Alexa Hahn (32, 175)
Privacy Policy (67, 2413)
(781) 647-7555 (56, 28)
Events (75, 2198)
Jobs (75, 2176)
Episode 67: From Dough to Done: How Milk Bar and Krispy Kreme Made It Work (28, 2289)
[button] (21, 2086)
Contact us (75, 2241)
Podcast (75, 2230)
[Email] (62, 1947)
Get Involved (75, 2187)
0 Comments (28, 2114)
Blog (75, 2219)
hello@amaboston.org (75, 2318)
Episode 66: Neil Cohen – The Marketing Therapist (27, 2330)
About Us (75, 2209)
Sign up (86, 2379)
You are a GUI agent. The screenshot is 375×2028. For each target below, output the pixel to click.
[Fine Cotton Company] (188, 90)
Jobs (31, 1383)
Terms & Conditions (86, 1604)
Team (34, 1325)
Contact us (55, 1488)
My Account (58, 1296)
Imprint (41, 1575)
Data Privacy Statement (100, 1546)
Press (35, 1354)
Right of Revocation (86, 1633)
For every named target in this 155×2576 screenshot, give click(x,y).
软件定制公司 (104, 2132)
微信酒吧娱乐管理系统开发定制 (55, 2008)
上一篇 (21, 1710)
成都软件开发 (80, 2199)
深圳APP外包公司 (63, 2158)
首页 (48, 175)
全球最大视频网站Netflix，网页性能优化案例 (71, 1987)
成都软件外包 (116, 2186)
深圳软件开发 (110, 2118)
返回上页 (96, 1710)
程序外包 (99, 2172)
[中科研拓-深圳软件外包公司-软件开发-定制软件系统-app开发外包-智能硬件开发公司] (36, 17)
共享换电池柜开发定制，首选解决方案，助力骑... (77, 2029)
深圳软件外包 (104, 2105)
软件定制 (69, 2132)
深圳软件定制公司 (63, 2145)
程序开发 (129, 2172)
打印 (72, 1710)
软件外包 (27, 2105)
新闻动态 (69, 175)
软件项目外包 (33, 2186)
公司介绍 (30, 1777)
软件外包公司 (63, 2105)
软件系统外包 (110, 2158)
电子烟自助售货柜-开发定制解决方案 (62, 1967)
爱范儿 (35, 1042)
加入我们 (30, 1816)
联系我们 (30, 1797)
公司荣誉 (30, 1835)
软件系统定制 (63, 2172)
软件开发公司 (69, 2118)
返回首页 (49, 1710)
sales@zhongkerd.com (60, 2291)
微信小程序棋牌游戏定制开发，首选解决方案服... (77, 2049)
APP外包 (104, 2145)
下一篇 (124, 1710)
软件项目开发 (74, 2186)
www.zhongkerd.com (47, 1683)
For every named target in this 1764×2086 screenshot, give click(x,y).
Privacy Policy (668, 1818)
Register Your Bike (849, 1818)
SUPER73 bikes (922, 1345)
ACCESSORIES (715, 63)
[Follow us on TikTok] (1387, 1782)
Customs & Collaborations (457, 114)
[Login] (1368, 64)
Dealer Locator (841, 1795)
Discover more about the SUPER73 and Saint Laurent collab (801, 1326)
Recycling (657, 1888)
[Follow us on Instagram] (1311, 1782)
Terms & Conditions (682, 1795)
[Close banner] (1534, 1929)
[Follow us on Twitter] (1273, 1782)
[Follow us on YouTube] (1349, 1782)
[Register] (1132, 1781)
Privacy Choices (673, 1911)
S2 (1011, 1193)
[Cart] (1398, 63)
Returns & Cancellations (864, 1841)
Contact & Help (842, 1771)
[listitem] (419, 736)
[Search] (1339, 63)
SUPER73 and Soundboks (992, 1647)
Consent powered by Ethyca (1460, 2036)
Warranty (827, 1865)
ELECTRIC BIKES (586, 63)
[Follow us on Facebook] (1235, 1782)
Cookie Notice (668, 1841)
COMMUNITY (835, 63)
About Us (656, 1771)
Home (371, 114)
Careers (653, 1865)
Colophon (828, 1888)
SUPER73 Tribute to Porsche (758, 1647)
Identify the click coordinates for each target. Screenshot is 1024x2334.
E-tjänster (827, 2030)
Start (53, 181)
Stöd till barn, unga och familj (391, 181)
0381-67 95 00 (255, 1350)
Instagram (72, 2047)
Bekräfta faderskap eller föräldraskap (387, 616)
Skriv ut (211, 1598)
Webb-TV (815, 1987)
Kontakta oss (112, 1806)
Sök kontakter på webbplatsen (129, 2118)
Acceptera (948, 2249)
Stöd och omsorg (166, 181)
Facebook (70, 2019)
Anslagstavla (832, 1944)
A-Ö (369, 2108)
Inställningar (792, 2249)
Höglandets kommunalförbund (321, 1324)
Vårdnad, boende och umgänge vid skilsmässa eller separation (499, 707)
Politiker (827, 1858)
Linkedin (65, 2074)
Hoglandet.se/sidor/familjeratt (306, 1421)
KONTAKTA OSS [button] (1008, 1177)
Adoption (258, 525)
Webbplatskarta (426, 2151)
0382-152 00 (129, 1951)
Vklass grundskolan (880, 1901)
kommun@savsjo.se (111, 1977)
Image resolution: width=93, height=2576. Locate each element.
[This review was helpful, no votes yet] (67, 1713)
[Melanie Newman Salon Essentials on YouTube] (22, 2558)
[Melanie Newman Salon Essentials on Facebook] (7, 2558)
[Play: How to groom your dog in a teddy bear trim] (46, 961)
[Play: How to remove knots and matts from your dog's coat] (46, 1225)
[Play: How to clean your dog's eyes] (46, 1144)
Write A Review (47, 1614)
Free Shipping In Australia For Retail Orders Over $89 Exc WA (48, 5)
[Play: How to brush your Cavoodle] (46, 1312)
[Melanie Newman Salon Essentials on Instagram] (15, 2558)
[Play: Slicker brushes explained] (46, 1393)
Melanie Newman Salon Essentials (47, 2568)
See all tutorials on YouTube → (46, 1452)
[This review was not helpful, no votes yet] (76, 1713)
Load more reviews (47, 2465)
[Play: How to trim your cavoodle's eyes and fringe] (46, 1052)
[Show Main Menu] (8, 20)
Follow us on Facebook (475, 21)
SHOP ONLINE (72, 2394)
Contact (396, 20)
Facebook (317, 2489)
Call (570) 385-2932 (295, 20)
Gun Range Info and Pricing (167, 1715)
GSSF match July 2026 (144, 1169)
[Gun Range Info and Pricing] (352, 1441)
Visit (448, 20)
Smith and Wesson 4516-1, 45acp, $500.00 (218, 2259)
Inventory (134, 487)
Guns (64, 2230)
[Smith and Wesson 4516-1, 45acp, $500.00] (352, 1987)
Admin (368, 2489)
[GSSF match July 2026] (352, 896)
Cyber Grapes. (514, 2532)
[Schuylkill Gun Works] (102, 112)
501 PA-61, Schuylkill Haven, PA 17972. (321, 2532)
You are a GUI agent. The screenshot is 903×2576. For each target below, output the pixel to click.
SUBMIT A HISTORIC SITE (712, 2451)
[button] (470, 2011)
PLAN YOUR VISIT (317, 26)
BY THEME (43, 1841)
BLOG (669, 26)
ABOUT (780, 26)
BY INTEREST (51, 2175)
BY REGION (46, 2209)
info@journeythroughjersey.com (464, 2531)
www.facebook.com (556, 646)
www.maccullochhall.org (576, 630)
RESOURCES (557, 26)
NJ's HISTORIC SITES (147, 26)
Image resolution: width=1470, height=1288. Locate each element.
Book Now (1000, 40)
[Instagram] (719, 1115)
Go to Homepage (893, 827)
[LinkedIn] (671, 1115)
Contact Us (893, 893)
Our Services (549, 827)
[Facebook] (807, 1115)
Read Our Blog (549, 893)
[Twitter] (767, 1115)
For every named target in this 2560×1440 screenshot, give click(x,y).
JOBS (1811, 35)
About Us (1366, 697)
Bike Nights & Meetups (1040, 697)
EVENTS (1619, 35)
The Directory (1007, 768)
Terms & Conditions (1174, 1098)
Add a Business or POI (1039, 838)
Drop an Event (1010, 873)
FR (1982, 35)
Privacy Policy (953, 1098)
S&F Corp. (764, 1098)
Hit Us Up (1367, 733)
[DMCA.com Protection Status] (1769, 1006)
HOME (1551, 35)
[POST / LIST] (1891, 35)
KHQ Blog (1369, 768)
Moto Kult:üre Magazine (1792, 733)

#### What is expected
Reproduce exactly the stretch of the material above that starts at the line with "Recycling (657, 1888)" and ends at the line with "Image resolution: width=93, height=2576.", both included, and nothing else.

#### Exercise answer
Recycling (657, 1888)
[Follow us on Instagram] (1311, 1782)
Terms & Conditions (682, 1795)
[Close banner] (1534, 1929)
[Follow us on Twitter] (1273, 1782)
[Follow us on YouTube] (1349, 1782)
[Register] (1132, 1781)
Privacy Choices (673, 1911)
S2 (1011, 1193)
[Cart] (1398, 63)
Returns & Cancellations (864, 1841)
Contact & Help (842, 1771)
[listitem] (419, 736)
[Search] (1339, 63)
SUPER73 and Soundboks (992, 1647)
Consent powered by Ethyca (1460, 2036)
Warranty (827, 1865)
ELECTRIC BIKES (586, 63)
[Follow us on Facebook] (1235, 1782)
Cookie Notice (668, 1841)
COMMUNITY (835, 63)
About Us (656, 1771)
Home (371, 114)
Careers (653, 1865)
Colophon (828, 1888)
SUPER73 Tribute to Porsche (758, 1647)
Identify the click coordinates for each target. Screenshot is 1024x2334.
E-tjänster (827, 2030)
Start (53, 181)
Stöd till barn, unga och familj (391, 181)
0381-67 95 00 (255, 1350)
Instagram (72, 2047)
Bekräfta faderskap eller föräldraskap (387, 616)
Skriv ut (211, 1598)
Webb-TV (815, 1987)
Kontakta oss (112, 1806)
Sök kontakter på webbplatsen (129, 2118)
Acceptera (948, 2249)
Stöd och omsorg (166, 181)
Facebook (70, 2019)
Anslagstavla (832, 1944)
A-Ö (369, 2108)
Inställningar (792, 2249)
Höglandets kommunalförbund (321, 1324)
Vårdnad, boende och umgänge vid skilsmässa eller separation (499, 707)
Politiker (827, 1858)
Linkedin (65, 2074)
Hoglandet.se/sidor/familjeratt (306, 1421)
KONTAKTA OSS [button] (1008, 1177)
Adoption (258, 525)
Webbplatskarta (426, 2151)
0382-152 00 (129, 1951)
Vklass grundskolan (880, 1901)
kommun@savsjo.se (111, 1977)
Image resolution: width=93, height=2576. Locate each element.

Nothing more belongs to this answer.